Zaman tarihleşirken sayfalarda aradan tam 103 yıl geçti… Tarih yazan değil, tarih yapan bir neslin torunu olmak ruhumu okşuyor. Çanakkale tarihimize kazılan ve unutulmayıp her daim anılan savaşlarımızdan biridir. Ben de 18 Mart 2016 tarihinde aynı başlıklı yazımı tekrar yayınlamanın haftanın önemine binaen uygun olacağını düşündüm. Beğeni ile tekrar okuyacağınızı ümit ediyorum.

18 Mart gurur günlerimizden biri ama benzerlerini yaşamak zorunda kalmayışımız için dua edeceğimiz olaylarla dolu.

Günümüzün terör olaylarının kısa süre önce, birden bire patlak verdiği düşünülürse; Türkiye sanki Çanakkale'de olduğu gibi içten ve dıştan linç edilmek isteniyor.

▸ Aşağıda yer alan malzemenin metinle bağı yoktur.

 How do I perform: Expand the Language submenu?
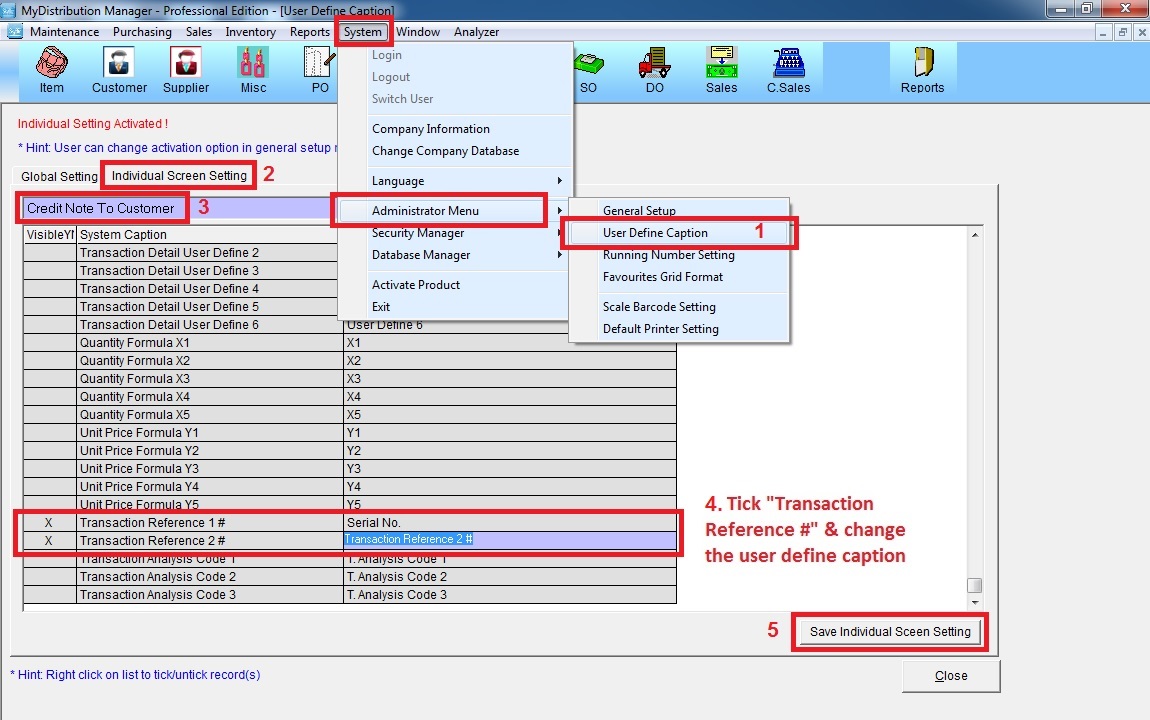click(455, 181)
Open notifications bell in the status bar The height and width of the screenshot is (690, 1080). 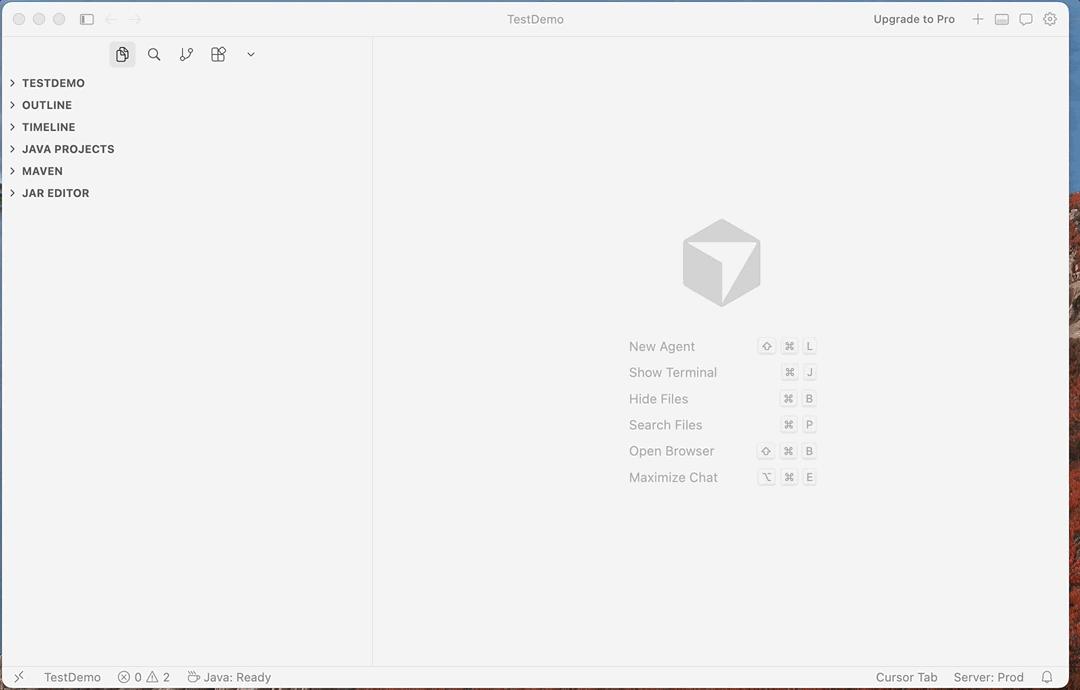[1047, 677]
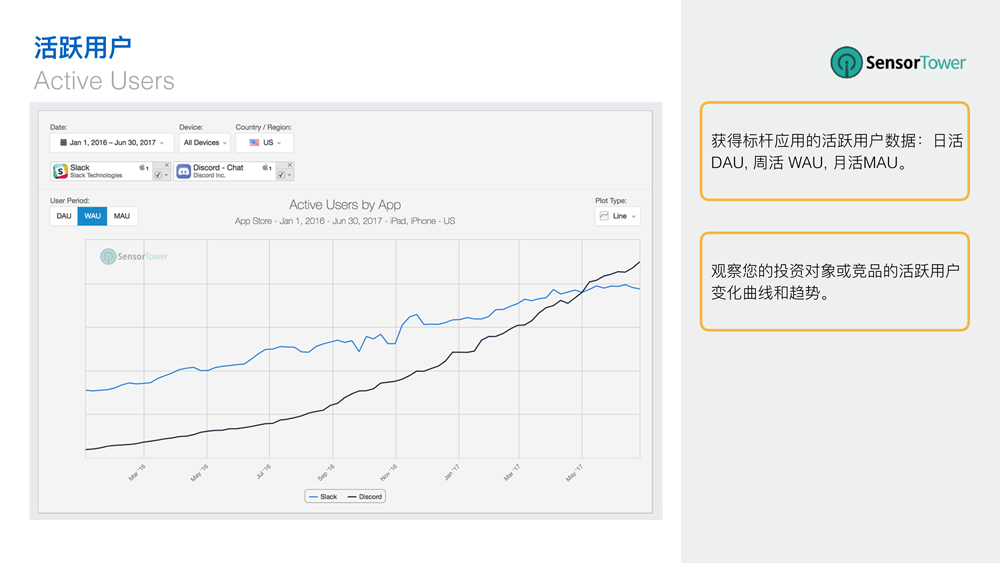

Çanakkale olaylarının yaşandığı günlerdeki imkânsızlıklara rağmen düşmanın gemilerini denize gömdüğümüzü düşününce bugünün imkânları ile yaşamakta olduğumuz terör belasının da üstesinden geleceğimize dair umudum artıyor.

10 sene önce ÇEKVA'dan 60 öğrenci ile yaptığımız gezide çok şey öğrendim. Otobüsten indiğimizde deniz kenarında, Balıkesir'in Havran ilçesinden Onbaşı Seyit'in sırtında mermili muhteşem heykeli ile karşılaştık. Onbaşı seyit 270 kg'lık mermiyi topun namlusuna sürüp, mesleği olmamasına rağmen düşman gemisini batıran kahraman…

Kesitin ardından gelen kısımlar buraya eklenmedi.